Ancora nel pomeriggio i mercati denunciano chiaramente questi pericoli. Il rendimento dell’Oat francese a 10 anni (l’omologo del nostro BTP) segna un rialzo di 2 punti base al 3,50%, un livello che non si vedeva da marzo e che minaccia da vicino il 3,63% visto all’inizio di quel mese. Soprattutto il premio al rischio per il debito francese cresce mentre gli altri europei calano: lo yield del Bund tedesco cede infatti 4 punti base e torna al 2,73%, quello del BTP italiano torna al 3,60% con una flessione di 2 punti base.
Se le vendite colpiscono diffusamente i mercati azionari europei, i titoli di Stato almeno fanno per le altre nazioni da rifugio, mentre a Parigi manca questo riparo.
Sul fronte dell’equity poi il -0,81% dell’Euro Stoxx 50 e il -0,16% del Dax sono performance decisamente più accettabili del -1,54% del Cac 40 francese.
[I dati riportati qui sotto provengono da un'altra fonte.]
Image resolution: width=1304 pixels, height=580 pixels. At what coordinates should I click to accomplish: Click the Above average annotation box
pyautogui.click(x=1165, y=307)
Il calo dell’1,16% del Ftse Mib italiano rispecchia le tensioni sul settore bancario che fa ancora da cinghia di trasmissione delle incertezze dei mercati.
Ma fra il -3,22% di Unicredit e il -6,17% di BNP Paribas, c’è una differenza che non lascia dubbi sul fatto che il nervosismo stavolta è a Parigi.
C’è poco da festeggiare se il Credit Agricole perde il 6,59% e SocGen addirittura l’8,35%.
Giustamente Salomon Fiedler, economista di Berenberg, sottolinea che è improbabile che la Bce intervenga a supporto dei bond francesi con lo strumento del TPI (che è molto elastico, ma ha come presupposto un malfunzionamento del meccanismo di trasmissione della politica monetaria della banca centrale che non è alle viste).
Ma forse è davvero troppo presto per parlare di questo.
In fondo su scala globale i conti che preoccupano di più non sono quelli di Parigi, con il suo deficit al 5,8% e un debito/Pil al 113%, ma quelli di Washington, che ha un deficit del 6,4% e un debito/Pil del 124,3%.
Forse ancora una volta la sfida più grande resta quella della lucidità.